- Fragmenty danych -
↓
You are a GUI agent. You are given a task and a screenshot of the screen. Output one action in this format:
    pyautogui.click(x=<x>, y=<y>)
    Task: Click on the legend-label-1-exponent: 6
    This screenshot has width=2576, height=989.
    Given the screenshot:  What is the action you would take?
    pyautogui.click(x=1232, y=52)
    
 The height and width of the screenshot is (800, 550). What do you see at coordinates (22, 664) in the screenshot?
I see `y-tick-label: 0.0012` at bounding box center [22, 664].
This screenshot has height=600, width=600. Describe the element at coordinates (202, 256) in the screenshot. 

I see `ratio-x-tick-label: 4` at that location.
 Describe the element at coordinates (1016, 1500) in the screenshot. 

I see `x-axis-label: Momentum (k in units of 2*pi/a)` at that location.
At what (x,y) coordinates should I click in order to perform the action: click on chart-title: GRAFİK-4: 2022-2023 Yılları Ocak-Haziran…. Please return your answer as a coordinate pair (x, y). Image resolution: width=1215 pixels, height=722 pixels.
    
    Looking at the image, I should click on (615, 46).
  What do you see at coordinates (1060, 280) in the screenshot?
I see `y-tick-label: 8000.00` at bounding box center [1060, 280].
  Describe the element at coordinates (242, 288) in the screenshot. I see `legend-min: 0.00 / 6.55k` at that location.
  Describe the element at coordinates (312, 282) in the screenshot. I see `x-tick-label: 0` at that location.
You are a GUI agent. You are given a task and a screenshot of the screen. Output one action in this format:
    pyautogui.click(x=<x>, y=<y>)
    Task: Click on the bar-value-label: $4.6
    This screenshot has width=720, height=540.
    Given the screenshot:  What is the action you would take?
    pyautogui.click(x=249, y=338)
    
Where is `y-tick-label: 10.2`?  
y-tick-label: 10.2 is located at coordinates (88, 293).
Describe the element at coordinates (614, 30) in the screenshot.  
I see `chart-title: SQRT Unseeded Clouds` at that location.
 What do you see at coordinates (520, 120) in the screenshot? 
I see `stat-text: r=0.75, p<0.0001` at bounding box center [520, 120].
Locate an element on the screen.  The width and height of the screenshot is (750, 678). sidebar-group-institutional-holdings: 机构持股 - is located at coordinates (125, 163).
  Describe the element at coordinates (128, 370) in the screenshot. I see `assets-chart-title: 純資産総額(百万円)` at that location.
↑
- Cel ćwiczenia -
Przytocz ponownie wszystkie powyższe dane w niezmienionej postaci, wiersz po wierszu.

- Odpowiedź do ćwiczenia -
You are a GUI agent. You are given a task and a screenshot of the screen. Output one action in this format:
    pyautogui.click(x=<x>, y=<y>)
    Task: Click on the legend-label-1-exponent: 6
    This screenshot has width=2576, height=989.
    Given the screenshot:  What is the action you would take?
    pyautogui.click(x=1232, y=52)
    
 The height and width of the screenshot is (800, 550). What do you see at coordinates (22, 664) in the screenshot?
I see `y-tick-label: 0.0012` at bounding box center [22, 664].
This screenshot has height=600, width=600. Describe the element at coordinates (202, 256) in the screenshot. 

I see `ratio-x-tick-label: 4` at that location.
 Describe the element at coordinates (1016, 1500) in the screenshot. 

I see `x-axis-label: Momentum (k in units of 2*pi/a)` at that location.
At what (x,y) coordinates should I click in order to perform the action: click on chart-title: GRAFİK-4: 2022-2023 Yılları Ocak-Haziran…. Please return your answer as a coordinate pair (x, y). Image resolution: width=1215 pixels, height=722 pixels.
    
    Looking at the image, I should click on (615, 46).
  What do you see at coordinates (1060, 280) in the screenshot?
I see `y-tick-label: 8000.00` at bounding box center [1060, 280].
  Describe the element at coordinates (242, 288) in the screenshot. I see `legend-min: 0.00 / 6.55k` at that location.
  Describe the element at coordinates (312, 282) in the screenshot. I see `x-tick-label: 0` at that location.
You are a GUI agent. You are given a task and a screenshot of the screen. Output one action in this format:
    pyautogui.click(x=<x>, y=<y>)
    Task: Click on the bar-value-label: $4.6
    This screenshot has width=720, height=540.
    Given the screenshot:  What is the action you would take?
    pyautogui.click(x=249, y=338)
    
Where is `y-tick-label: 10.2`?  
y-tick-label: 10.2 is located at coordinates (88, 293).
Describe the element at coordinates (614, 30) in the screenshot.  
I see `chart-title: SQRT Unseeded Clouds` at that location.
 What do you see at coordinates (520, 120) in the screenshot? 
I see `stat-text: r=0.75, p<0.0001` at bounding box center [520, 120].
Locate an element on the screen.  The width and height of the screenshot is (750, 678). sidebar-group-institutional-holdings: 机构持股 - is located at coordinates (125, 163).
  Describe the element at coordinates (128, 370) in the screenshot. I see `assets-chart-title: 純資産総額(百万円)` at that location.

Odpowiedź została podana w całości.